[Items for locating words and elements]
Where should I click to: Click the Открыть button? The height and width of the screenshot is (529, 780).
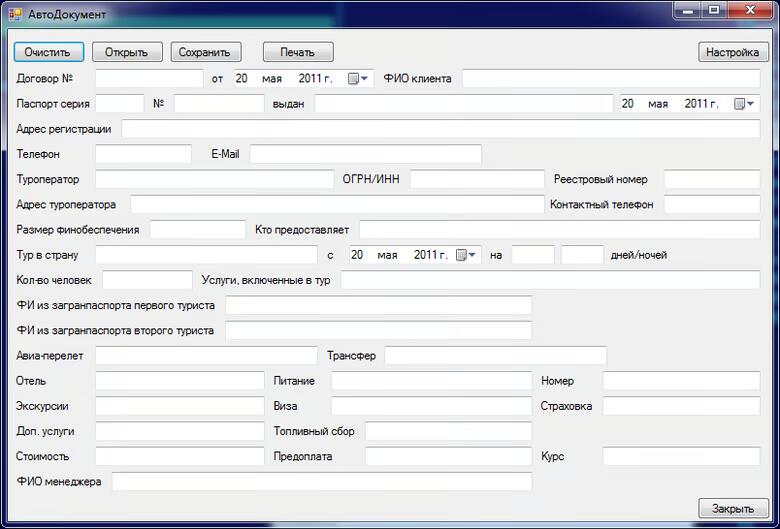[x=126, y=52]
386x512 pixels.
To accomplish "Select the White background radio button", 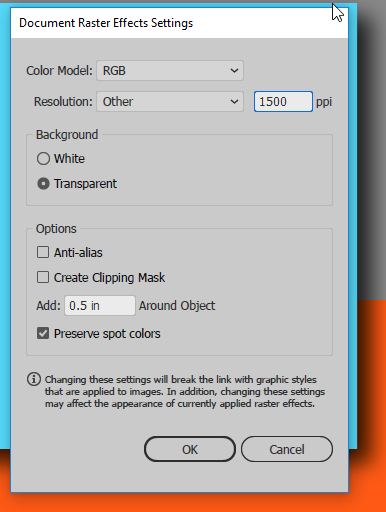I will [43, 159].
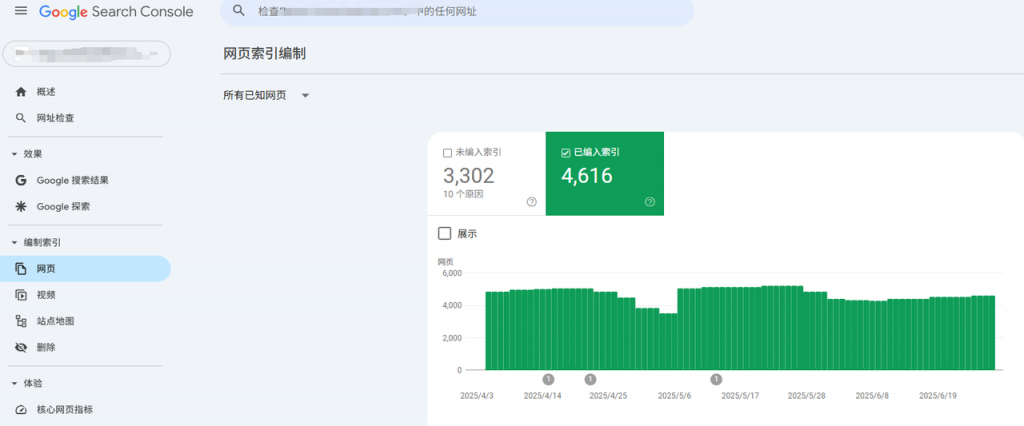
Task: Click the Google 搜索结果 G icon
Action: pos(20,180)
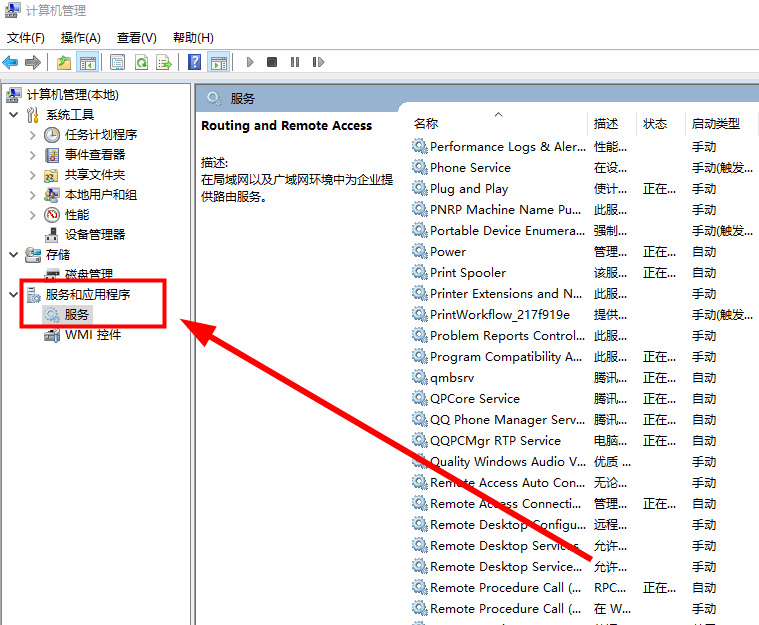
Task: Open the 查看(V) menu
Action: (136, 38)
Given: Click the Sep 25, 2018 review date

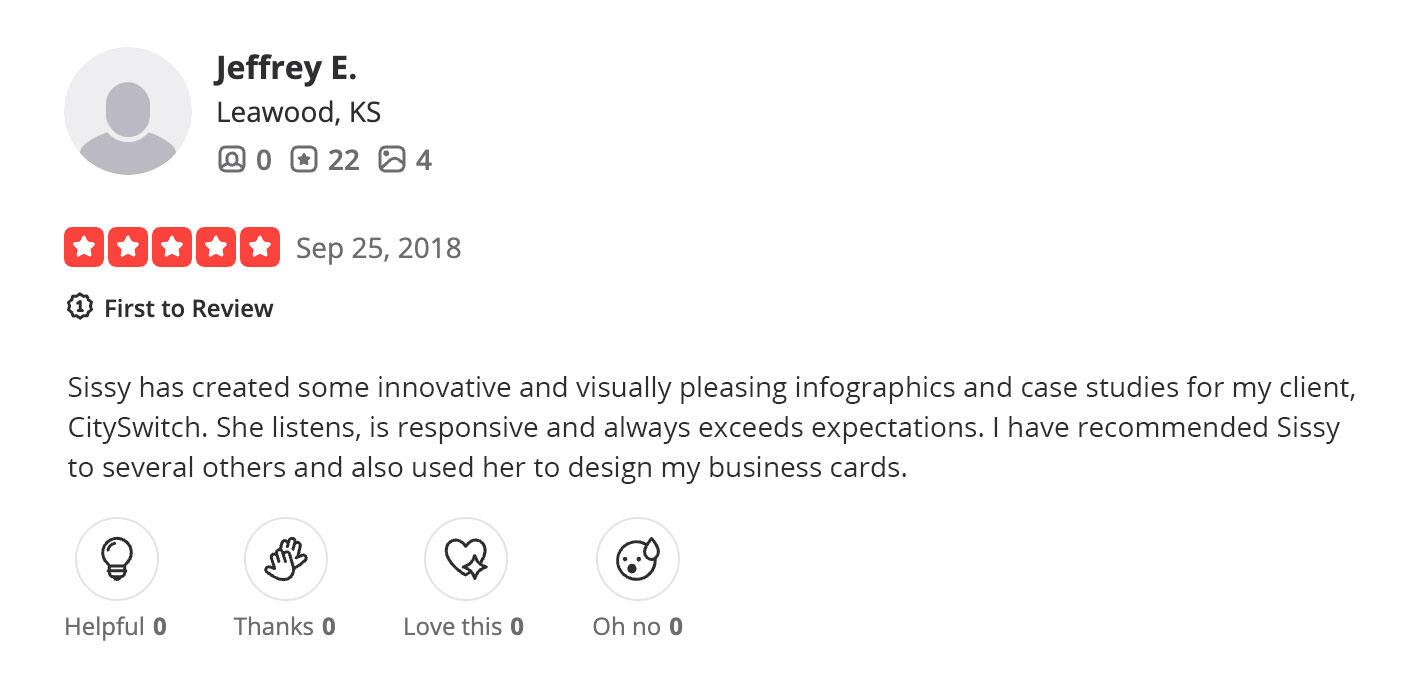Looking at the screenshot, I should 378,248.
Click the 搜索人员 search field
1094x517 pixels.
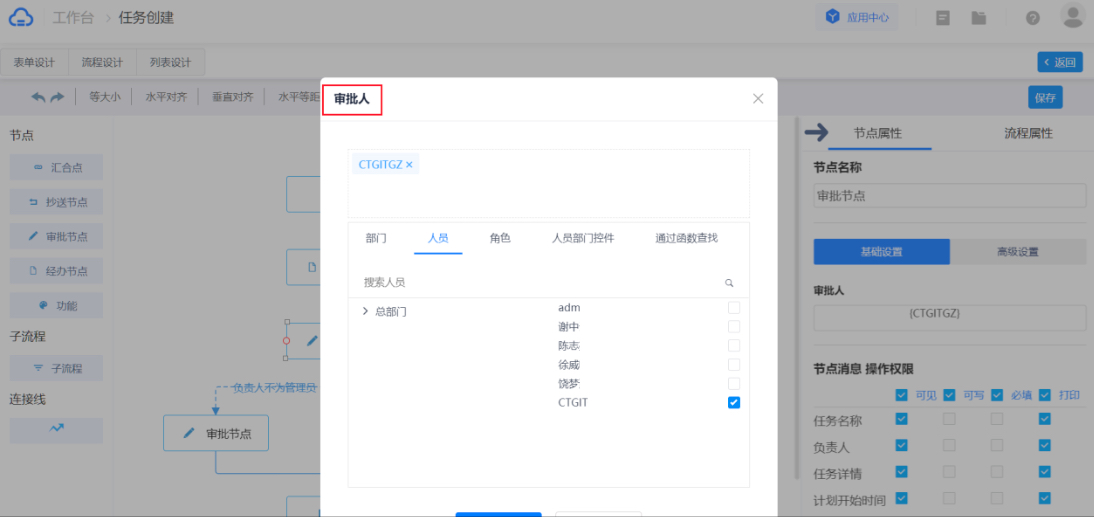coord(540,283)
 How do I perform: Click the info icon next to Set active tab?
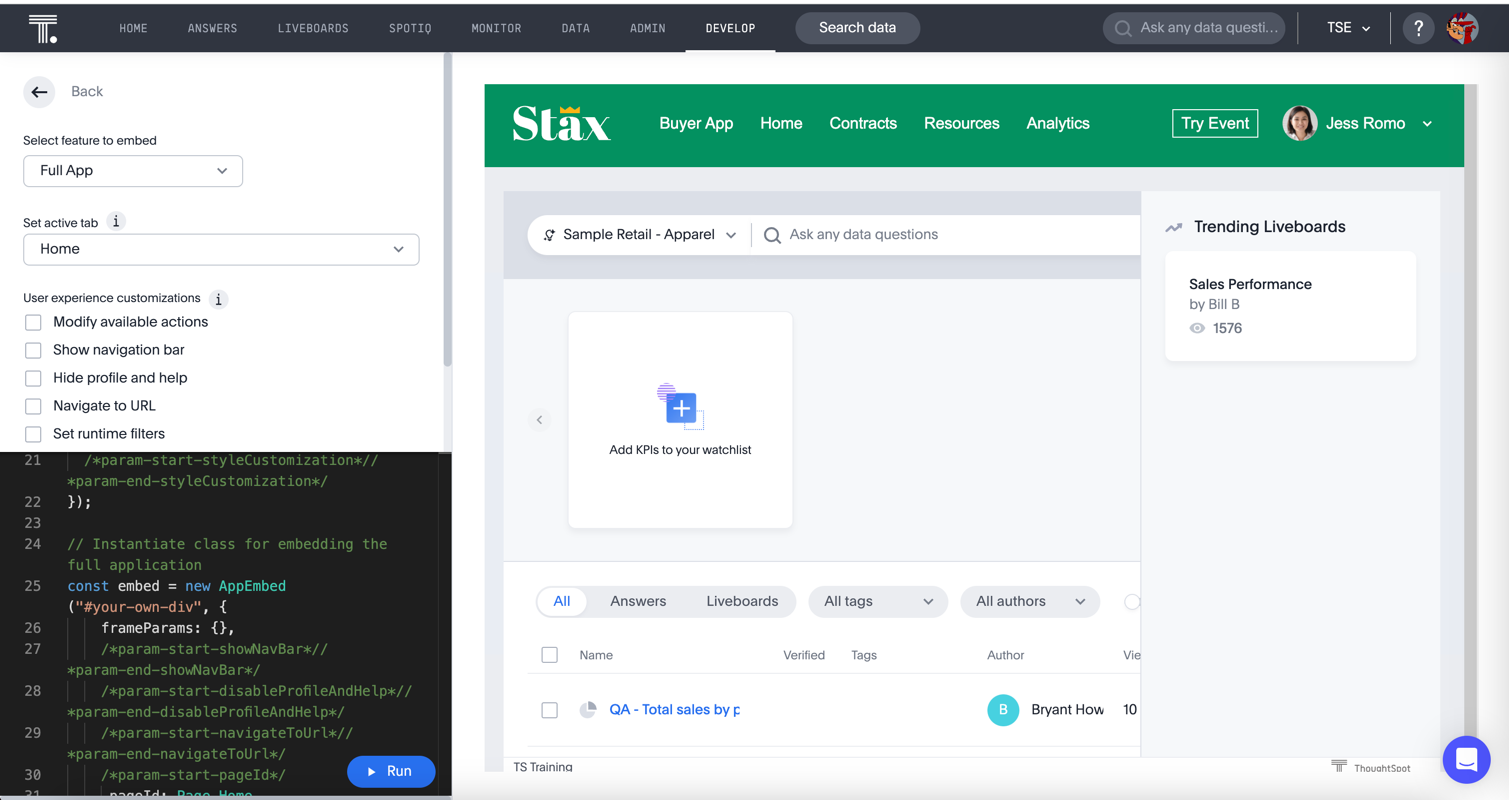click(117, 222)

◆ Task objective
Rewrite every line of the items from the one containing "Click the 搜索人员 search field" down to the end, with their requests, multiplying each coordinate in the answers by 1.85 and rounding to whole numbers, halves up. Omit the pictures from your answer.

◆ Solution for this exercise
Click the 搜索人员 search field
1094x517 pixels.
coord(999,524)
 How do I perform: Click the info icon next to Set active tab?
click(216, 411)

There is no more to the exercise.